■ **ASSIGNED TASK**
Among the entries below, please repeat exactly and only the lines from the line containing "Task: Click the @Test annotation" to the line containing "The image size is (793, 639).", both lines included.

##### EXERCISE DATA #####

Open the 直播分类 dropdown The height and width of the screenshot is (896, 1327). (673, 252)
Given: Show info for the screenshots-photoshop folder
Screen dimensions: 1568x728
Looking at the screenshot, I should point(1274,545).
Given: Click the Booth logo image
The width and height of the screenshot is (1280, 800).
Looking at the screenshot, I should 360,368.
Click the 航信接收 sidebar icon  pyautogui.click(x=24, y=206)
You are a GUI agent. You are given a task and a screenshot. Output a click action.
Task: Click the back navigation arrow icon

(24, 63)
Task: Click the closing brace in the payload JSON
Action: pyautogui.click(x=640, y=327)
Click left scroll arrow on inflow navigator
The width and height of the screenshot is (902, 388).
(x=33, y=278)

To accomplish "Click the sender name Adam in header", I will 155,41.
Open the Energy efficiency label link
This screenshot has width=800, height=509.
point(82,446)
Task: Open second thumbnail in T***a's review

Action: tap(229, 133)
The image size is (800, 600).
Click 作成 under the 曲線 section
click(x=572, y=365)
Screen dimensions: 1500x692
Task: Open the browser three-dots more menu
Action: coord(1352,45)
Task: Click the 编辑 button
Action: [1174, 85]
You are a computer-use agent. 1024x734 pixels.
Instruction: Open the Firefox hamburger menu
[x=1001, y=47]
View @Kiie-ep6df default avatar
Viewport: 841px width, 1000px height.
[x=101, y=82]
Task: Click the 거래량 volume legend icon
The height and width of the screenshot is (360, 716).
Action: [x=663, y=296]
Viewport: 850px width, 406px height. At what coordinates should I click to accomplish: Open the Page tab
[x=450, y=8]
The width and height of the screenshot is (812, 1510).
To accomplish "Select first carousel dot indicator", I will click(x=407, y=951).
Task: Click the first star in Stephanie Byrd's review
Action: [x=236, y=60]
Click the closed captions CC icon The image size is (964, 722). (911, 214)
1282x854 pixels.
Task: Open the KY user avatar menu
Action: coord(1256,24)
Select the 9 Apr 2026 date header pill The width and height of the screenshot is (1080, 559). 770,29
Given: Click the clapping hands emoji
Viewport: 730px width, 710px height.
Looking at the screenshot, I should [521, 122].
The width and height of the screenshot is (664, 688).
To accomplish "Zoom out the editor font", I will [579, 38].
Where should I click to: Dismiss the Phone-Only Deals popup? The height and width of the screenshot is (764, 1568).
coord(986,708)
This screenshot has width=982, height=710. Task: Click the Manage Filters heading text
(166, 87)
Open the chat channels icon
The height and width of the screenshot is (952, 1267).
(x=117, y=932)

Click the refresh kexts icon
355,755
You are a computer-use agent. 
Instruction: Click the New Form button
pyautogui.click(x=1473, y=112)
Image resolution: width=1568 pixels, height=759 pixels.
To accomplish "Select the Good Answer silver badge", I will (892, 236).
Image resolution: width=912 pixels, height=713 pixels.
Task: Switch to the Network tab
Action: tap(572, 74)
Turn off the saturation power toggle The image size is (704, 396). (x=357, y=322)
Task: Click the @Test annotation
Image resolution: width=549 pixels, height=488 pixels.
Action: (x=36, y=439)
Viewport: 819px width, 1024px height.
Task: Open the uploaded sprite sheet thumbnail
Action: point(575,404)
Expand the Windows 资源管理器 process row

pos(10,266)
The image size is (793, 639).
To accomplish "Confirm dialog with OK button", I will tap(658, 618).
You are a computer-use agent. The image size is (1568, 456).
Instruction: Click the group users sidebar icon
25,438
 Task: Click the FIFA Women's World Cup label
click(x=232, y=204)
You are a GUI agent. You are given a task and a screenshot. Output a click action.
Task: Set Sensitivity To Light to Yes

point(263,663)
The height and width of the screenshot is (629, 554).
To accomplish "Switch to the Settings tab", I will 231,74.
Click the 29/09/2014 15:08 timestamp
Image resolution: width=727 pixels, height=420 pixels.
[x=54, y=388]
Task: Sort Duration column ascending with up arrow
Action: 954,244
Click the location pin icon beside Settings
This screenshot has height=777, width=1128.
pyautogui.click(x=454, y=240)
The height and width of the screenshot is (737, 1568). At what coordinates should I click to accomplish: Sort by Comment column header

#####

■ **EXERCISE RESPONSE**
Task: Click the @Test annotation
Image resolution: width=549 pixels, height=488 pixels.
Action: (x=36, y=439)
Viewport: 819px width, 1024px height.
Task: Open the uploaded sprite sheet thumbnail
Action: point(575,404)
Expand the Windows 资源管理器 process row

pos(10,266)
The image size is (793, 639).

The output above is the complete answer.